Ia juga mempertanyakan posisi Lembaga Administrasi Negara (LAN) apabila lembaga tersebut nantinya masuk dalam struktur URI.
Menurut Hikmahanto, LAN memiliki kedudukan sebagai lembaga yang berada di bawah dan bertanggung jawab kepada Presiden melalui Menteri Pendayagunaan Aparatur Negara dan Reformasi Birokrasi (PANRB). Karena itu, ia menilai perlu ada kejelasan mengenai hubungan kelembagaan LAN dengan URI.
Konsep URI Dinilai Berbeda dari Universitas
Hikmahanto juga menyoroti tujuan pendirian URI yang diarahkan untuk mencetak calon pemimpin masa depan dan pejabat pemerintahan.
Menurut dia, konsep tersebut perlu diselaraskan dengan definisi universitas dalam PP Nomor 4 Tahun 2014.
Ia mengutip Pasal 1 angka 7 PP tersebut yang menyebut:
“Universitas adalah Perguruan Tinggi yang menyelenggarakan pendidikan akademik dan dapat menyelenggarakan pendidikan vokasi dalam berbagai rumpun ilmu pengetahuan dan/atau teknologi dan jika memenuhi syarat, Universitas dapat menyelenggarakan pendidikan profesi.”
Menurut Hikmahanto, orientasi URI sebagaimana disampaikan gubernurnya memiliki fokus yang berbeda dengan konsep penyelenggaraan pendidikan universitas pada umumnya.
Ia kemudian mempertanyakan apakah URI menggunakan model pendidikan yang menyerupai sistem pendidikan dalam lingkungan ketentaraan.
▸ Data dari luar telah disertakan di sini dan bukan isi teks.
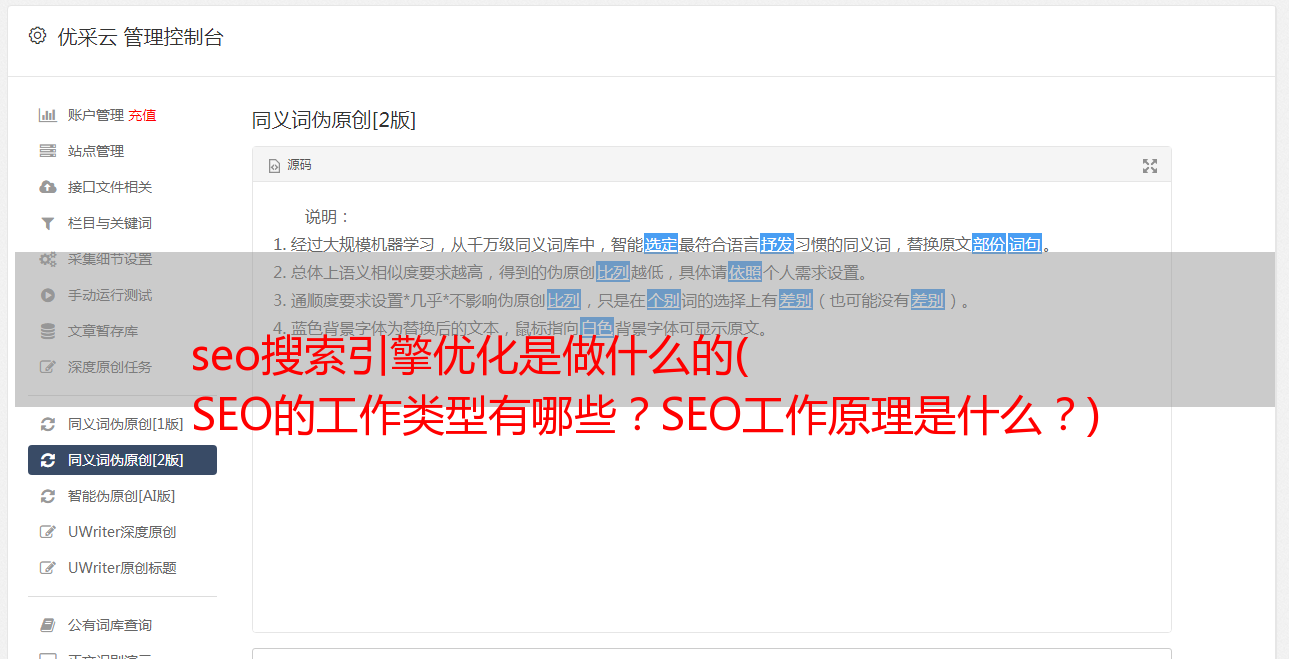
Task: Open 文章暂存库 in the sidebar
Action: tap(103, 331)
Hikmahanto mencontohkan keberadaan Akademi Militer (Akmil), Akademi Angkatan Laut (AAL), Akademi Angkatan Udara (AAU), serta Akademi TNI dalam struktur pendidikan militer.
Jika model tersebut menjadi rujukan URI, ia menilai pemerintah tetap perlu memastikan desain kelembagaannya tidak bertentangan dengan UU Pendidikan Tinggi dan aturan pelaksanaannya.
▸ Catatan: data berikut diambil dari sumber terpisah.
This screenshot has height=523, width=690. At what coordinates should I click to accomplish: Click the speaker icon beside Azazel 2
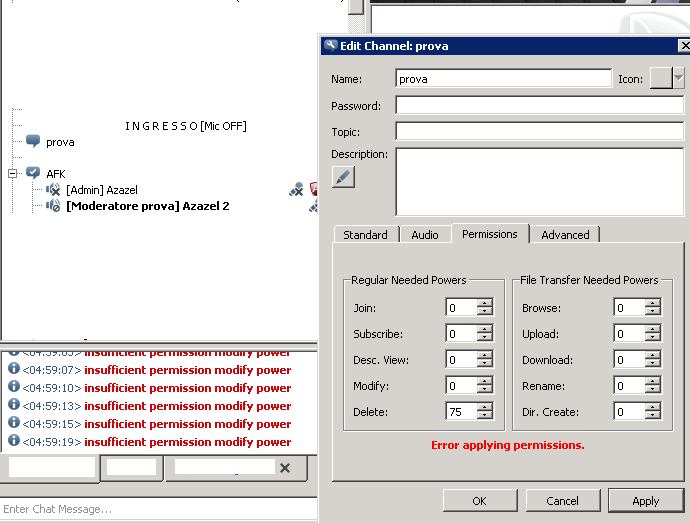coord(54,206)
Pemerintah Diminta Beri Penjelasan
Hikmahanto mendorong kementerian terkait, terutama Kementerian Pendidikan Tinggi, Sains, dan Teknologi (Diktisaintek), memberikan masukan kepada Presiden mengenai aspek hukum pembentukan URI.
Menurutnya, gagasan membangun lembaga yang berorientasi pada pendidikan kepemimpinan nasional dapat menjadi agenda besar pemerintah. Namun, gagasan tersebut tetap harus berjalan dalam koridor hukum.
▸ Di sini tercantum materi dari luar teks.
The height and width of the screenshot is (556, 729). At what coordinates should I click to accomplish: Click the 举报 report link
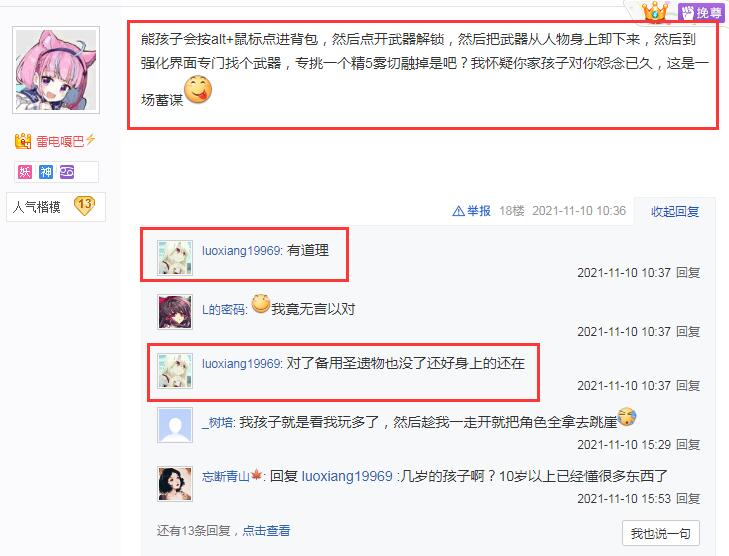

“Seharusnya berbagai kementerian, terutama Kementerian Diktisaintek, memberikan masukan yang tepat kepada Presiden atas ide bagus dan besar Presiden.”
Hikmahanto menutup kritiknya dengan menekankan prinsip negara hukum dalam penyelenggaraan pemerintahan.
“Negara Indonesia adalah negara hukum, bukan negara suka-suka yang dengan mudah mengabaikan hukum.”
Sementara itu, pemerintah telah menjalankan tahap awal pembentukan URI dengan melantik Donny Ermawan Taufanto dan Yos Sunitiyoso sebagai pimpinan lembaga tersebut. Pemerintah menyebut URI diarahkan untuk mendukung penguatan pendidikan dan mencetak sumber daya manusia unggul bagi kemajuan bangsa.
Perdebatan mengenai URI kini tidak hanya menyangkut siapa yang memimpinnya, tetapi juga bagaimana pemerintah memastikan dasar hukum, struktur organisasi, nomenklatur jabatan, serta model pendidikan lembaga tersebut selaras dengan sistem pendidikan tinggi nasional.